3
$\begingroup$

In a scope that defines two variables a and b, the code firstly does things only on a. Then a is not used anymore. And it does things only on b afterward.

A possible optimization is to deallocate a before using b, and allocate b in the same memory location as a (if they are allocated on the stack).

In C you could manually do this by grouping each of the two parts using braces. But are there languages or compilers that could automatically do this as an optimization? (I believed some compilers do, but found they don't.) I could accept constructors and destructors are not called in a reliable time sequence in such a language, or at least in the situations that support the optimization. But could it still be possible if there are pointers may or may not be pointing to the variable?

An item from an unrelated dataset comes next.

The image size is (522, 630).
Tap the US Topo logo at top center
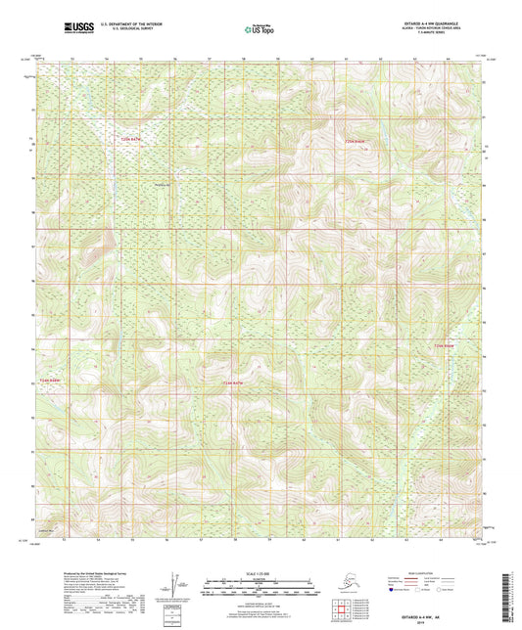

This was the code I was testing in gcc and g++:

#include<stdio.h>

int main(){
    int a[2000000];
    scanf("%d",&a[900000]);
    printf("%d\n",a[900000]);
    int b[2000000];
    scanf("%d",&b[900000]);
    printf("%d\n",b[900000]);
}

It segfaulted but would work with the b part all removed. Adjust the numbers if your system had a different default stack size.

I did believe gcc has this optimization as the comments suggest, but it didn't pass the test, even with -O3. Before knowing this, what I intended to ask was whether there are any advances (assuming it has existed in the first place) to this kind of optimization, with the new concepts such as ownership.

$\endgroup$
6
  • $\begingroup$ Isn't this exactly the result of standard register-allocation algorithms? $\endgroup$
    – Michael Homer
    Commented Feb 25 at 1:01
  • 2
    $\begingroup$ C compilers already do this, even without braces. On godbolt.org/z/v9bd13xaY you can see that the same register is reused for a and b. $\endgroup$ Commented Feb 25 at 1:12
  • $\begingroup$ @MichaelHomer Well, apparently my first test was correct and I made mistakes while retesting them before posting the previous comment. Saying this similar to register allocation is reasonable. But the test shows it isn't used in general variables. I wonder if it is because of the difficulty of dealing with pointers. $\endgroup$
    – user23013
    Commented Feb 25 at 1:44
  • 1
    $\begingroup$ This is an extraordinarily specific conception of "general variables", but I think this is essentially an exact duplicate of this question in that case. This example requires uniqueness to be enforced, because there is otherwise an unrestricted alias into a handed to other (linked) code and so it obviously can't be reused. That isn't really an optimisation issue, it's just C semantics. I don't think this is necessarily a useful example for the rest of the question that is barely about that material element, but the emphasis could be shifted. $\endgroup$
    – Michael Homer
    Commented Feb 25 at 2:01
  • $\begingroup$ @MichaelHomer While I don't think the questions are exactly the same, static single assignment and register allocation does answer what class of problem it belongs to. Nonuniform sizes and pointers adds significantly more complication, but I probably shouldn't expect there are better answers than general memory management and garbage collection. $\endgroup$
    – user23013
    Commented Feb 25 at 2:34

6 Answers 6

8
$\begingroup$

Yes. The Koka programming language does this. What you are looking for is referred to by the authors as "garbage-free" memory management, and "reuse" (in various forms).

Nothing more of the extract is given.